Reproduce the records word for word, starting at the line containing "Click the Severity column header" and continuing down to the end of the records. Leave out the pictures.

## Raw records

────────────────

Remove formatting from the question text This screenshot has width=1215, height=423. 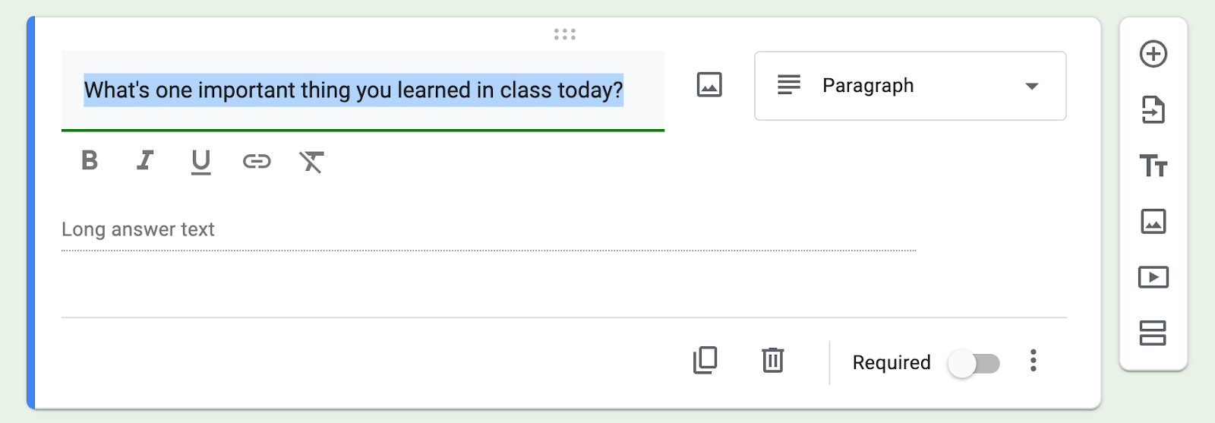pos(311,162)
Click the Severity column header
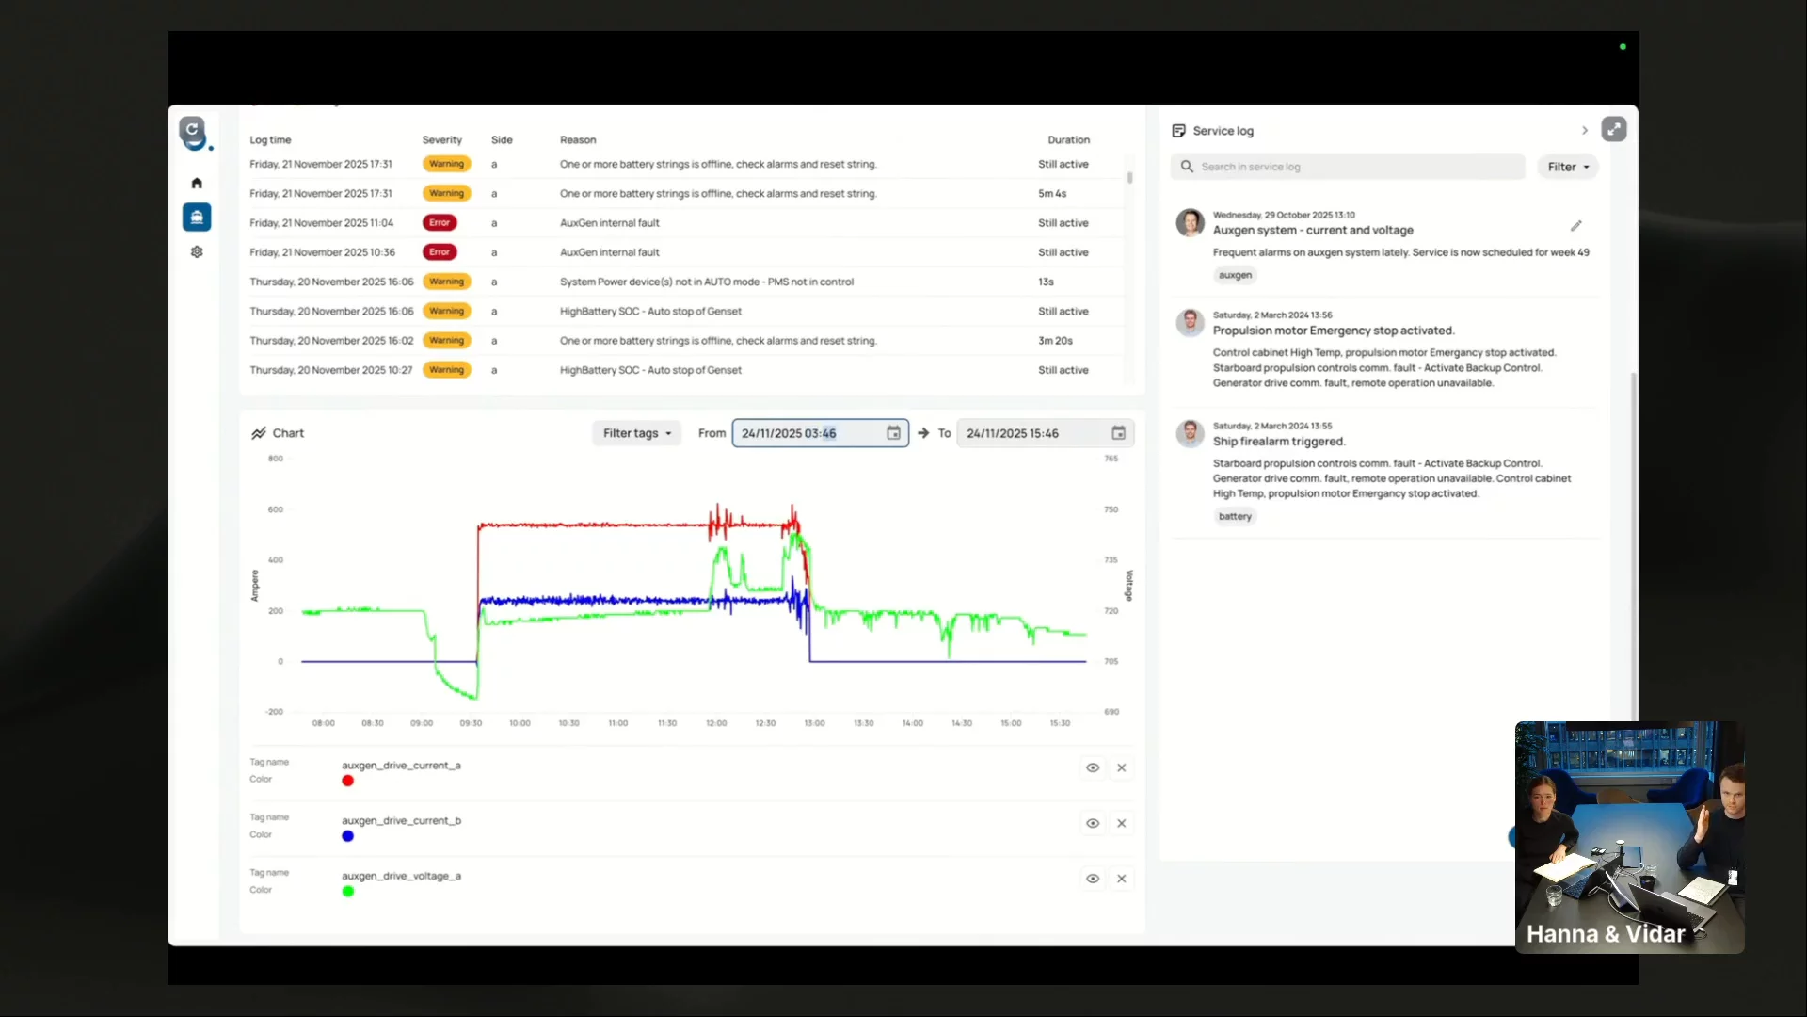This screenshot has width=1807, height=1017. (441, 139)
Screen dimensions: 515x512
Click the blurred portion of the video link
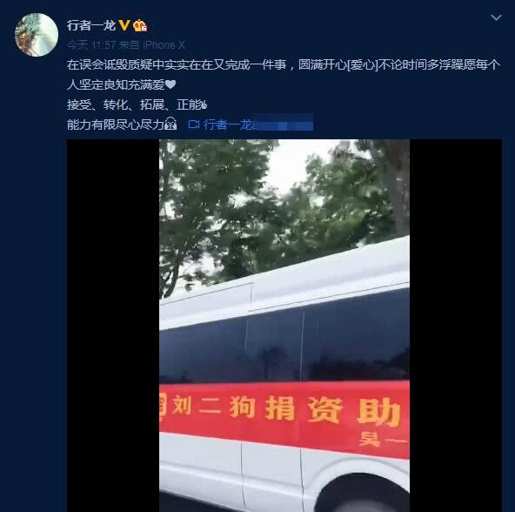click(284, 122)
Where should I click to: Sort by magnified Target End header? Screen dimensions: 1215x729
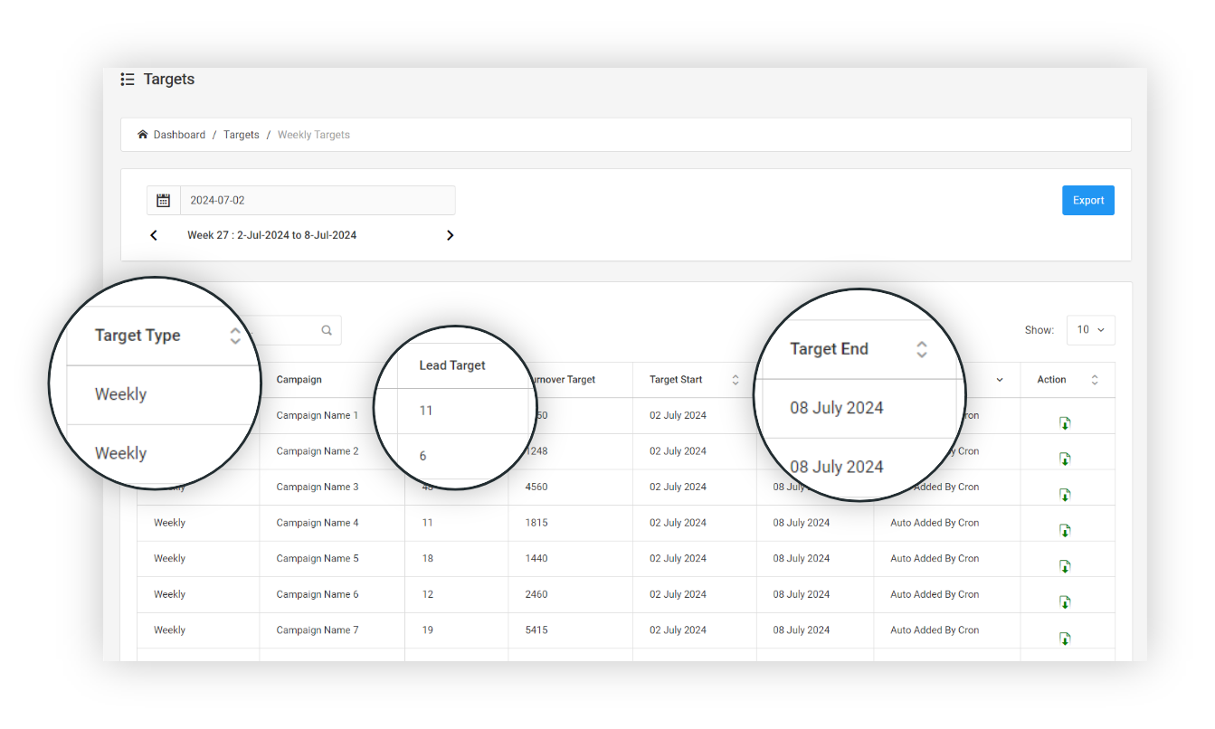(x=921, y=349)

────────────────

## Result of the exercise
Click the Severity column header
This screenshot has width=1807, height=1017. (441, 139)
Screen dimensions: 515x512
Click the blurred portion of the video link
click(284, 122)
Where should I click to: Sort by magnified Target End header? Screen dimensions: 1215x729
(x=921, y=349)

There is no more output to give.